Mon, 28 Feb 2022 - 09:11 GMT

Flag of the USA - social media

Flag of the USA - social media

CAIRO – 28 February 2022: Today marks the 125th anniversary of Britain's recognition of US authority over the Western Hemisphere, on February 28, 1897.

 

 

 

 

During this era, the United States emerged as an active major power even outside its traditional Western Hemisphere area of interest.

 

 

 

 

But what are the events that transformed the United States from a country that had just emerged from a grinding civil war and severe political conditions, to become a great power in the world competing with Great Britain and the Russian Empire?

 

 

 

 

Cuba's War of Independence from Spain broke out in 1895. Many Americans demanded American intervention in the war to stop Spanish cruelty. 

 

 

 

 

The business community and top Republican Party leaders have curbed their desire to intervene, but the issue took on a high priority with the explosion and sinking of the USS Maine (1889) in Havana harbor during a peacekeeping mission.

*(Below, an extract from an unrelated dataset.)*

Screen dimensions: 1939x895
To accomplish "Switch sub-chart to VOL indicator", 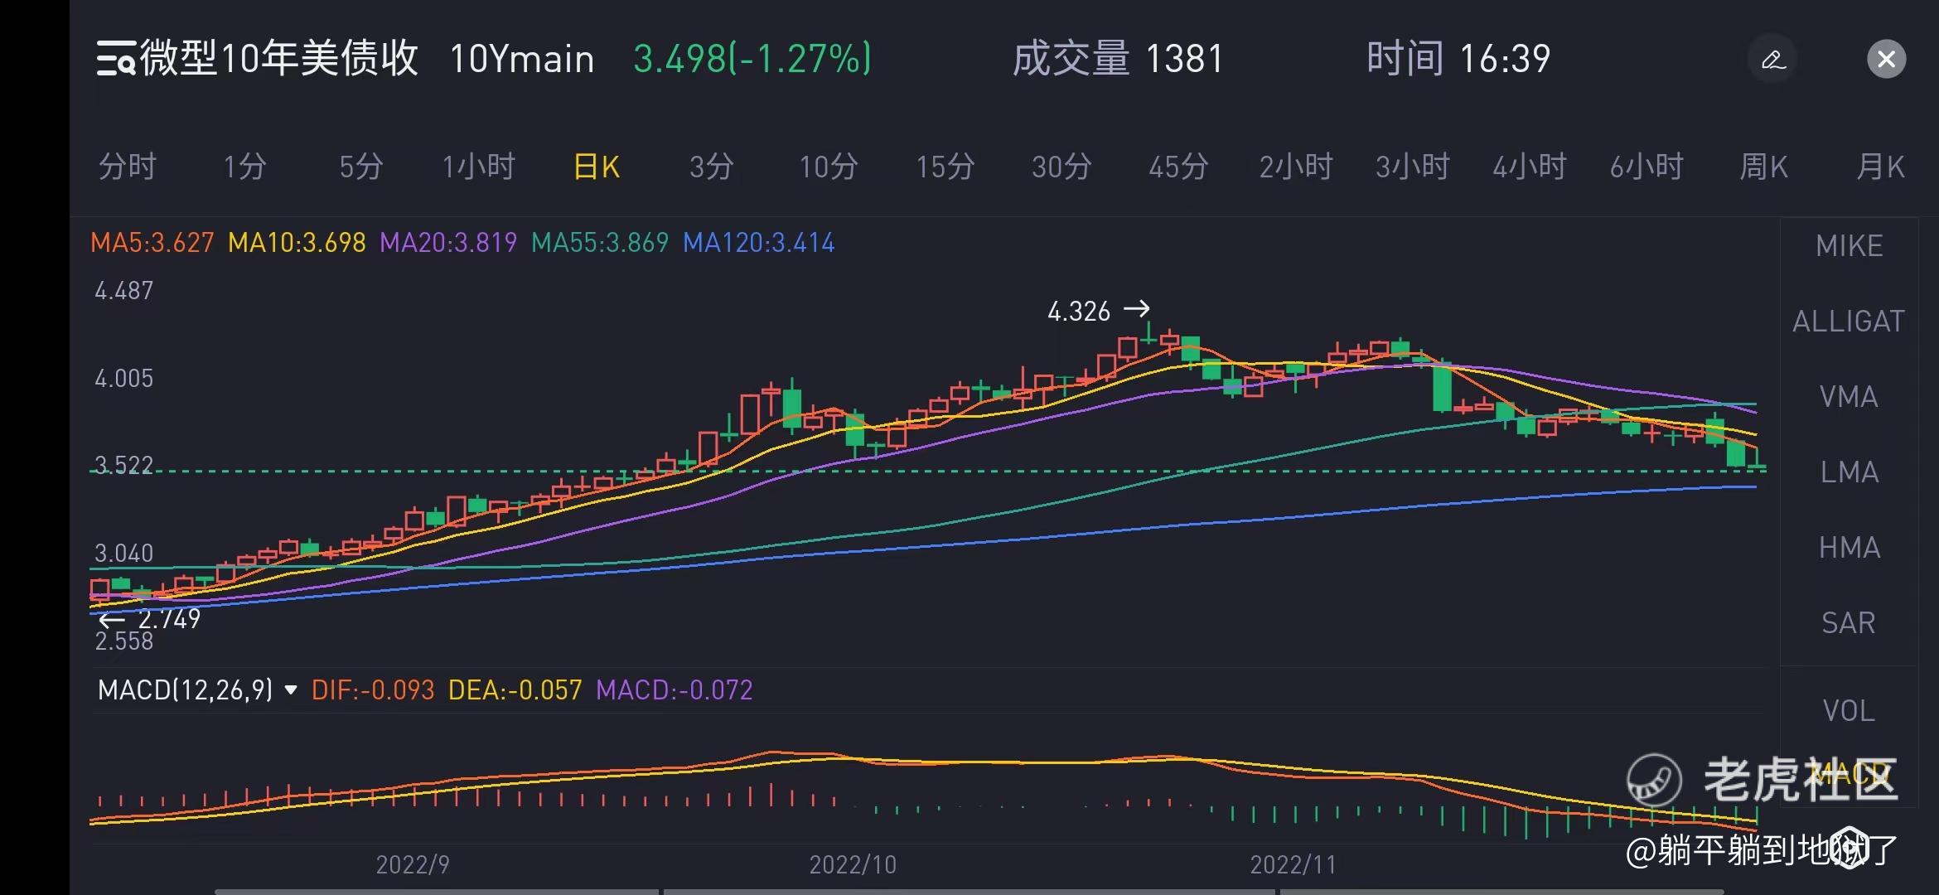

McKinley demanded that Spain ease its control of Cuba, but Madrid rejected these demands.

 

 

 

 

McKinley took the issue to Congress, which in turn declared war on Spain in April of 1898. The United States quickly defeated Spain in the Spanish-American War, and gained control of Spanish possessions in Cuba, Puerto Rico, and the Philippines.

 

 

 

 

Cuba became an American protectorate in the aftermath of the de facto war, and the United States put down the Philippine insurgency (Philippine-American War).

 

 

 

 

McKinley was unable to obtain a two-thirds majority to ratify the Hawaii annexation treaty due to opposition from Senate Democrats, but he achieved this result by a majority vote on the Newlands Resolution in 1898. This decision resulted in the establishment of a major strategic base in the Pacific Ocean. Thus, the McKinley administration established the first overseas American colonialism in American history.

 

 

 

 

Determined to continue expanding the influence of the United States, President Roosevelt emphasized modernizing the small army and greatly expanding the massive US Navy.

 

 

 

 

Roosevelt presided over a rapprochement with Britain, after which he issued the Roosevelt Corollary, which stipulated the intervention of the United States in the financial affairs of the unstable countries of the Caribbean and Central America in order to thwart direct European interference in them.

 

 

 

 

The United States of America was involved in a series of interventions in Latin America known as the Banana Wars as a partial result of Roosevelt Corollary. 

 

 

 

 

Roosevelt supported the secession of Panama, and later signed a treaty with it to create the Panama Canal Zone, after Colombia rejected a treaty giving the United States a lease across the Isthmus of Panama.

 

 

 

 

The Panama Canal was completed in 1914, greatly reducing transportation time between the Atlantic and Pacific Oceans. Roosevelt's well-publicized work is widely praised.

 

 

 

 

President Taft acted calmly, pursuing a policy of "dollar diplomacy", focusing on the use of US financial power in Asia and Latin America. Taft did not have much success.